Slagter pleitte ervoor deze leden nog één gelegenheid te geven tegen de nominale koers van 25 euro te kopen. Bruggink wees dit echter af, omdat er in december al een extra handelsdag is geweest. Volgens Bert Bruggink bestaat er onder institutionele beleggers een ‘overweldigende belangstelling’ voor de certificaten van Rabobank. Dat is volgens hem gebleken tijdens een roadshow die de institutionele belegger heft gehouden. Deze belegger wil de 40 miljoen certificaten doorplaatsen. Volgens hem kwam de koers bijna uit op 110 procent van de nominale waarde.
Bruggink wees op het belang van institutionele beleggers voor het Nederlandse bankwezen. ‘Het gat tussen wat Nederlanders hebben geleend en wat ze aan vrije middelen hebben, wordt door hen gefinancierd.’
Gunstig voor leden
Bruggink benadrukte dat de beursnotering in het voordeel van de leden is. Door de beursnotering zal de verhandelbaarheid aanmerkelijk verbeteren, aldus Bruggink. Ook is er een veel bredere markt is. ‘Feit is dat er veel vraag is bij institutionele beleggers voor Rabobank-papier in het algemeen.’

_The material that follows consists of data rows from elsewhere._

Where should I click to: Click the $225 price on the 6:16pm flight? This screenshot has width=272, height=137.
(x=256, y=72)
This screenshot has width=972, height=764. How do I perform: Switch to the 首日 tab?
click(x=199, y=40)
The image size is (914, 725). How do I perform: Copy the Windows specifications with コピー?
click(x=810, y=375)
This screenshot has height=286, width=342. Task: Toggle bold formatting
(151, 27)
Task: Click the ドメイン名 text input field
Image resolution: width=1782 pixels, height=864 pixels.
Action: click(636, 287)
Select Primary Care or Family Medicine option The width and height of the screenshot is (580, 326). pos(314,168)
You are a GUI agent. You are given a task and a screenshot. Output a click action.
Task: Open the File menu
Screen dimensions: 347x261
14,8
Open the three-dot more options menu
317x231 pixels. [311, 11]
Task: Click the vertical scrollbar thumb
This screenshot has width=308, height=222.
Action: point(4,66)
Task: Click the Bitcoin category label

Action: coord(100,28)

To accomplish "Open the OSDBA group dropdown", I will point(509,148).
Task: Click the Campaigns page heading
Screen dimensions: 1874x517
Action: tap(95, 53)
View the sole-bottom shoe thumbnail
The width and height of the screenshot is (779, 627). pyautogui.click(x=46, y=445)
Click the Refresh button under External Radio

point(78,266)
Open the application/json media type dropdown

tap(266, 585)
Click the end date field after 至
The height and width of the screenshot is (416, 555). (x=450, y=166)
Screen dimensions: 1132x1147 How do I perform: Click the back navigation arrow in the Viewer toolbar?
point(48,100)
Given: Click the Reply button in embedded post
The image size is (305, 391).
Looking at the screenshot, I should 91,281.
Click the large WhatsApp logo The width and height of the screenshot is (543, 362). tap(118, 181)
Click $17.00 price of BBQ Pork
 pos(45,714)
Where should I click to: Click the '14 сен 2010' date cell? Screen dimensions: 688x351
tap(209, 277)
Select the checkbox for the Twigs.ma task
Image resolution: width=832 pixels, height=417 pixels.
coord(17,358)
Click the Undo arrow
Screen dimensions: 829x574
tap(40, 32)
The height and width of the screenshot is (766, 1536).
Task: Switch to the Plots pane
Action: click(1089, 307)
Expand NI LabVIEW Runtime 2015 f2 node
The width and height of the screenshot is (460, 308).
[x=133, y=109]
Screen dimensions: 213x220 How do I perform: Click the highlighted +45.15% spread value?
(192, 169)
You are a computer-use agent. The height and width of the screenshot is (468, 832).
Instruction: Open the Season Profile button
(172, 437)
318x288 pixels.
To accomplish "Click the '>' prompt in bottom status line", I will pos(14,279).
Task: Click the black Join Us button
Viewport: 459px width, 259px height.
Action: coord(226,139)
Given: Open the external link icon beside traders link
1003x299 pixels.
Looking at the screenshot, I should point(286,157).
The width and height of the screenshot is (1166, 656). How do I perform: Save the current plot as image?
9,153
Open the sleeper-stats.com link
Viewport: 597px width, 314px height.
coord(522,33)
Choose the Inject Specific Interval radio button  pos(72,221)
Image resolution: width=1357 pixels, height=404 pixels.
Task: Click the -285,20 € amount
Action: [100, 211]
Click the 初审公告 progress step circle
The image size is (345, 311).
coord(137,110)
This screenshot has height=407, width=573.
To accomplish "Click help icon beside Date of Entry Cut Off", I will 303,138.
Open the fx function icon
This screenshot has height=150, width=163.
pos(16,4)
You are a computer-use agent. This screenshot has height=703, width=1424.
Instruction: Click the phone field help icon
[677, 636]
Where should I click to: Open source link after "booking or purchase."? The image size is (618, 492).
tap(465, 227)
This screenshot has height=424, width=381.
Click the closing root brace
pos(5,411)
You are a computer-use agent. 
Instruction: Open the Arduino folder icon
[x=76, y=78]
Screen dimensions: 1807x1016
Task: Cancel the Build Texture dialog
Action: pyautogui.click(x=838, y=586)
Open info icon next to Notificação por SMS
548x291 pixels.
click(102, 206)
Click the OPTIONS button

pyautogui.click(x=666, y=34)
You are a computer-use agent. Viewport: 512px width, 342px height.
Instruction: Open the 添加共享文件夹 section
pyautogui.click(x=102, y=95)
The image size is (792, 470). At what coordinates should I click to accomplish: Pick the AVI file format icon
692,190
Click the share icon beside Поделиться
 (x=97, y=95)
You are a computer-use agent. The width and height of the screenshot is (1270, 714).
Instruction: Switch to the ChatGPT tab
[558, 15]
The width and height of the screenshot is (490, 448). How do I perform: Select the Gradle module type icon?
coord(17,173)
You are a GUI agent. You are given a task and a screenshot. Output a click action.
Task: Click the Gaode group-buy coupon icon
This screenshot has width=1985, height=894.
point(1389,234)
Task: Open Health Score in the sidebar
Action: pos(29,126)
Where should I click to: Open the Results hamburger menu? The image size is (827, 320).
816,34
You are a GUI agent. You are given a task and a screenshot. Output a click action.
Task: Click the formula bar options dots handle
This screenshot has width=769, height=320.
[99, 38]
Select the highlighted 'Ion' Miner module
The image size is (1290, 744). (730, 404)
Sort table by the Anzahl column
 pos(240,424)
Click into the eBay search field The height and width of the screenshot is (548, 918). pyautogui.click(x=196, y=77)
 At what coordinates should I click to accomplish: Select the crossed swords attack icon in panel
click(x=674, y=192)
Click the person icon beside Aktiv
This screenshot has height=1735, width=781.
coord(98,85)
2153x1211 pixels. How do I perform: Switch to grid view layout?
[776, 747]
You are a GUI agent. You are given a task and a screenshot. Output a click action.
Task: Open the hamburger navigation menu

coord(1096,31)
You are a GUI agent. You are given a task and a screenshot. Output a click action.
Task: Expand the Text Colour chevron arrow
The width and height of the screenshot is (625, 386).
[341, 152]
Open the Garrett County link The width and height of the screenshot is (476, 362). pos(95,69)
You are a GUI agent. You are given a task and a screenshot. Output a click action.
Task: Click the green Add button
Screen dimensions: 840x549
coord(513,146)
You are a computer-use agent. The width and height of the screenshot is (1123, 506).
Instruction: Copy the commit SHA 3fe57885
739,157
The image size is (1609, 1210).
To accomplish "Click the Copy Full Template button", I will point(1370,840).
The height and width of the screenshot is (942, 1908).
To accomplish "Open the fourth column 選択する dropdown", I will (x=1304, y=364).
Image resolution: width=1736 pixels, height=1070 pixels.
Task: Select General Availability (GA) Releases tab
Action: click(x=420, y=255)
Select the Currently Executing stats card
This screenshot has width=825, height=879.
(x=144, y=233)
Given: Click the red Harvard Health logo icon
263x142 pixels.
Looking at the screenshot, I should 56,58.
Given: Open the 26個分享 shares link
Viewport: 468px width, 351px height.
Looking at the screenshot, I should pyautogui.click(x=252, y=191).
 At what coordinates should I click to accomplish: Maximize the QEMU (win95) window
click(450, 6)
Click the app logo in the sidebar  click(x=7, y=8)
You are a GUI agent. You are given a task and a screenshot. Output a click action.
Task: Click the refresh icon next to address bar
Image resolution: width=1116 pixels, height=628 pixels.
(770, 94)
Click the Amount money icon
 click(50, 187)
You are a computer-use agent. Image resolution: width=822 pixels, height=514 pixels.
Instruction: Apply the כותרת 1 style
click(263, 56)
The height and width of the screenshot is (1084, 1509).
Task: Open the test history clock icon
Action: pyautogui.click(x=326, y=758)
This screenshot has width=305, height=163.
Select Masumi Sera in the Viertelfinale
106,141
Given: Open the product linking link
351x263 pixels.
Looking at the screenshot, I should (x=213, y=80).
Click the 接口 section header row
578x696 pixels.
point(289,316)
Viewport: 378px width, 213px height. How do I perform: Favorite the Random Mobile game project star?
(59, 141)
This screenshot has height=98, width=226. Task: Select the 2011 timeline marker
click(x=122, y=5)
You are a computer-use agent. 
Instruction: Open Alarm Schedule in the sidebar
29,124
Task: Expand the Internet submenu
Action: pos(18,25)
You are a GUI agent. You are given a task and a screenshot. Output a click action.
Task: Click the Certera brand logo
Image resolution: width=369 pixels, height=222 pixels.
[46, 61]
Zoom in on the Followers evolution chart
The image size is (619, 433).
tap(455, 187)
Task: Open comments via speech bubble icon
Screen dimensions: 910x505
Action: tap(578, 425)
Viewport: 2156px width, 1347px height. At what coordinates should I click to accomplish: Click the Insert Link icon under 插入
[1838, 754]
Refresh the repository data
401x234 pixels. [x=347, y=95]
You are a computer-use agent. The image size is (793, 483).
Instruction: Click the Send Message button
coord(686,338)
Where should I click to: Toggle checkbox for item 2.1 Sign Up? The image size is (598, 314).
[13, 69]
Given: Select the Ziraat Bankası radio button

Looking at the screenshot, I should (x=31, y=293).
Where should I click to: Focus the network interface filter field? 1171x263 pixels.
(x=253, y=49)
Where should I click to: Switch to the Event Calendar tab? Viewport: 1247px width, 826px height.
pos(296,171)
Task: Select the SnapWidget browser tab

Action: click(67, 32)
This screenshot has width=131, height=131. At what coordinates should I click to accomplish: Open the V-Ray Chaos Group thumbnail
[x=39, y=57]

De financieel bestuurder zei dat Rabo een traditie heeft dat aanpassingen van de voorwaarden van bij de ledencertificaten voor de houders meestal gunstig zijn geweest. Ledencertificaten zijn in 2000 voor het eerst geïntroduceerd. Hiermee kreeg Rabo naast ingehouden winsten een extra bron van eigen vermogen.